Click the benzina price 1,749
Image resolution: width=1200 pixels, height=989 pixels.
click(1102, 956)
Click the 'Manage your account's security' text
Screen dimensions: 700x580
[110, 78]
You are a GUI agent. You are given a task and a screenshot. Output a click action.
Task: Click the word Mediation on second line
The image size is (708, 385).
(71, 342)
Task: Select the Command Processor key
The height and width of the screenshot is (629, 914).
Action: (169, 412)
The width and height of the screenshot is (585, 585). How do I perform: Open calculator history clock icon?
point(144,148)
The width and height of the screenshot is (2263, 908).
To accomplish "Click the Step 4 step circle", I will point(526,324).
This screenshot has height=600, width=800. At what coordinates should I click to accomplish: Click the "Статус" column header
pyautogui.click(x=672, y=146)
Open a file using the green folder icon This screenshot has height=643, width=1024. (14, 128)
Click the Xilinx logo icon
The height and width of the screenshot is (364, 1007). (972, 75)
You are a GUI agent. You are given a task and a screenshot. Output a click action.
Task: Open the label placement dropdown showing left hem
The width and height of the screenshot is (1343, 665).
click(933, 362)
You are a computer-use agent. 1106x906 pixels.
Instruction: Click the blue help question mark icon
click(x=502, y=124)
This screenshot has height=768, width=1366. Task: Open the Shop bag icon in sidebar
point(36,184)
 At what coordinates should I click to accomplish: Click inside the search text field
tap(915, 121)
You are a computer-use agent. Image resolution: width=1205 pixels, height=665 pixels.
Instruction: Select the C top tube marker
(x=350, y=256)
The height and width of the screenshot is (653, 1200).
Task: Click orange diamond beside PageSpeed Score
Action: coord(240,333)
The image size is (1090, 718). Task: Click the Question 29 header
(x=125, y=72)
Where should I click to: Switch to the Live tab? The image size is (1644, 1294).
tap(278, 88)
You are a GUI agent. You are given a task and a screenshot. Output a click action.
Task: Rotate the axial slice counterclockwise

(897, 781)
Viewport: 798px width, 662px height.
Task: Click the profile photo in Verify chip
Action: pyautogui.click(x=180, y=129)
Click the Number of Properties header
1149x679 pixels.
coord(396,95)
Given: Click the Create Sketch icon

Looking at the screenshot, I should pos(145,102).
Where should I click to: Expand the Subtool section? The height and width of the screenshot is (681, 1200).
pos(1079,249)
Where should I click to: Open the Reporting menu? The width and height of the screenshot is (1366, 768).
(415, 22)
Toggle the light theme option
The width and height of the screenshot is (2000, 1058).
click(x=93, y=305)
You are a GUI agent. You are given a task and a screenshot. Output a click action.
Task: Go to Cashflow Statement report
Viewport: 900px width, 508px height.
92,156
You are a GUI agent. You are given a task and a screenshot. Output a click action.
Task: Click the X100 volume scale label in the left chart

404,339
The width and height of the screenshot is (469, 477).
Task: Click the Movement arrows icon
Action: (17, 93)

§ Your task
Set down the line holding "Task: Open the label" and all later lines through the last one in the material above, exactly, and no other lines.

§ Answer to this exercise
Task: Open the label placement dropdown showing left hem
The width and height of the screenshot is (1343, 665).
click(933, 362)
You are a computer-use agent. 1106x906 pixels.
Instruction: Click the blue help question mark icon
click(x=502, y=124)
This screenshot has height=768, width=1366. Task: Open the Shop bag icon in sidebar
point(36,184)
 At what coordinates should I click to accomplish: Click inside the search text field
tap(915, 121)
You are a computer-use agent. Image resolution: width=1205 pixels, height=665 pixels.
Instruction: Select the C top tube marker
(x=350, y=256)
The height and width of the screenshot is (653, 1200).
Task: Click orange diamond beside PageSpeed Score
Action: coord(240,333)
The image size is (1090, 718). Task: Click the Question 29 header
(x=125, y=72)
Where should I click to: Switch to the Live tab? The image size is (1644, 1294).
tap(278, 88)
You are a GUI agent. You are given a task and a screenshot. Output a click action.
Task: Rotate the axial slice counterclockwise

(897, 781)
Viewport: 798px width, 662px height.
Task: Click the profile photo in Verify chip
Action: pyautogui.click(x=180, y=129)
Click the Number of Properties header
1149x679 pixels.
coord(396,95)
Given: Click the Create Sketch icon

Looking at the screenshot, I should pos(145,102).
Where should I click to: Expand the Subtool section? The height and width of the screenshot is (681, 1200).
pos(1079,249)
Where should I click to: Open the Reporting menu? The width and height of the screenshot is (1366, 768).
(415, 22)
Toggle the light theme option
The width and height of the screenshot is (2000, 1058).
click(x=93, y=305)
You are a GUI agent. You are given a task and a screenshot. Output a click action.
Task: Go to Cashflow Statement report
Viewport: 900px width, 508px height.
92,156
You are a GUI agent. You are given a task and a screenshot. Output a click action.
Task: Click the X100 volume scale label in the left chart

404,339
The width and height of the screenshot is (469, 477).
Task: Click the Movement arrows icon
Action: (17, 93)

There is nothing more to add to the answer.